I moderati hanno scelto il Polo

Gianni Baget Bozzo

La sinistra ha vinto tecnicamente le elezioni. Le ha vinte per due leggi del centrodestra. La prima è quella che riguarda il voto degli italiani all’estero: questo voto, legato all’iniziativa di un antico combattente missino come Mirko Tremaglia, nasceva dalla convinzione che vi fosse negli italiani all’estero un senso di italianità maggiore di quello degli italiani in patria e che, siccome il sentimento nazionale andava a destra nel Paese, avvenisse così anche all’estero. Ciò era forse vero per la prima generazione di emigranti, ma l’italianità non è una vera e forte identità nazionale. L’Italia è in un certo modo una nazione universale e gli italiani si inseriscono facilmente nei Paesi che abitano. Le componenti ideologiche possono avere più peso del sentimento nazionale. Inoltre il centrodestra avrebbe dovuto tenere conto che la scelta proamericana dell’Italia nella questione irachena ha esposto i nostri connazionali alla diffusa critica antiamericana in vari Paesi nel mondo, specie in Europa e in America latina, due zone importanti per il voto italiano all’estero. Ha nuociuto anche l’assunzione del mattarellum con la nuova legge Calderoli, in realtà legge Casini, che ha creato il premio di maggioranza e ha separato interamente il risultato del voto dalla realtà del territorio e del voto del candidato. Se fosse rimasta la vecchia legge elettorale, il mattarellum, difficilmente gli elettori della Margherita o dell’Udeur avrebbero votato per un candidato di Rifondazione o dei Comunisti italiani. Inoltre il tema della discontinuità si è rivelato sbagliato: il voto degli elettori del centrodestra è stato un voto di continuità. Questo tema dell’autosconfitta è stato sottolineato dalla stampa e ha oscurato il fatto della vastità del consenso che si è raccolto attorno alla persona di Silvio Berlusconi. Non ha vinto la sinistra, modesto il suffragio al Senato di Ds e di Margherita, sceso anche il voto della lista unitaria rispetto alle Europee, buone affermazioni invece dei partiti di sinistra. Non si è verificato un incremento di quella scelta riformista e moderata che dovrebbe dar luogo al partito democratico. L’elettorato moderato è rimasto al centrodestra, nonostante il fatto che attorno all’Unione fossero schierati tutti i mezzi di informazione e tutti i centri di potere finanziario, sindacale e culturale. I poteri hanno votato per la sinistra, il voto popolare si è radicato nel centrodestra.

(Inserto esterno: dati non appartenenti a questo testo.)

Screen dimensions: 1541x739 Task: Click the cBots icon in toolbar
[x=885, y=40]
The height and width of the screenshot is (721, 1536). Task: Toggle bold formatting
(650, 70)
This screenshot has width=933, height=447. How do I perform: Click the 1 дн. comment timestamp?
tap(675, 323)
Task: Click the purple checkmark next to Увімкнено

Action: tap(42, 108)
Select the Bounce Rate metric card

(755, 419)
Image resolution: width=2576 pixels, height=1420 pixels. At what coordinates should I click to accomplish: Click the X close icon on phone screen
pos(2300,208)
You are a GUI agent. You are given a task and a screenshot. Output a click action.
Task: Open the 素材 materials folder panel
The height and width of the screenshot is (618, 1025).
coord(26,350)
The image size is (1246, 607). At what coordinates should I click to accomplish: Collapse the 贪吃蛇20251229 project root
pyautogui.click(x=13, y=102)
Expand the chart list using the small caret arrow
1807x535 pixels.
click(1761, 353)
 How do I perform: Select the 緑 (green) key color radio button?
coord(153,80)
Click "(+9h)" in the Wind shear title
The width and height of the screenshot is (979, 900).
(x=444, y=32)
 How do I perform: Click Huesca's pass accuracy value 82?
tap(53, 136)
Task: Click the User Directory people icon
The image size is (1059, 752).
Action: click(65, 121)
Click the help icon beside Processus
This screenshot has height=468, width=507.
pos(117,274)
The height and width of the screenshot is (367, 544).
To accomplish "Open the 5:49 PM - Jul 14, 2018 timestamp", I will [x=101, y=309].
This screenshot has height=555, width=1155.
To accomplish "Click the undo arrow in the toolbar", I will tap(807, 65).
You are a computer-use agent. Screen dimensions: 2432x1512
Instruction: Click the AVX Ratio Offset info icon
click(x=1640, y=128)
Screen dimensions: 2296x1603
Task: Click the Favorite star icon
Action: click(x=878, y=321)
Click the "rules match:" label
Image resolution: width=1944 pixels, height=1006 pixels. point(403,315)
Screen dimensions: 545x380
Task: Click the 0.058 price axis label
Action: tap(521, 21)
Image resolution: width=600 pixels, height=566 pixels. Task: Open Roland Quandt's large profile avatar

Nascerà in Italia il governo più di estrema sinistra dell’Europa, anche fuori dell’Unione, mentre i poteri forti e le istituzioni internazionali chiedevano politiche di restrizione della spesa pubblica. Può un governo composto di partiti dell’Unione attuare una politica economica che viene richiesta a livello internazionale e che gli organi di stampa hanno sostenuto contemporaneamente al loro favore per la sinistra?
Il discorso di Silvio Berlusconi sul dialogo con la nuova maggioranza nasce dalla convinzione che l’enorme coalizione di interessi che si è costruita contro di lui non ha in sé l’unità necessaria per governare cinque anni. Già il supporto della Confindustria è andato fuori orbita e una materia così delicata come la legge Biagi.
E poi verrà, problema non piccolo, la politica estera, mentre è ancora in corso la guerra irachena e si è aperta la questione dell’atomica iraniana. La linea antiamericana non è più al governo in Europa, se non in Spagna, ed è essa a costituire il tema di fondo della spinta propulsiva della sinistra, il suo non avere confini a sinistra, che è la sua forza. La tattica di Berlusconi è quella di attendere che le contraddizioni interne della sinistra si manifestino. Tutti guardano a D’Alema come quello che potrebbe farle scoppiare perché lo ha già fatto una volta. Ma rimane il fatto che alle varie crisi che toccano il sistema Italia, che lo ha fatto definire malevolmente il malato d’Europa, si aggiunge ora la crisi del sistema politico, un’Italia spaccata in due, il centrodestra finalmente è lontano dall’antiberlusconismo ed è unito attorno al suo leader. Non sono giorni facili per il Paese, sono forse tra i più difficili, almeno come il ’78 e il ’92, nella storia della Repubblica italiana: e forse peggiori perché toccano la struttura della società mentre crisi pregresse riguardavano la sua sovrastruttura politica.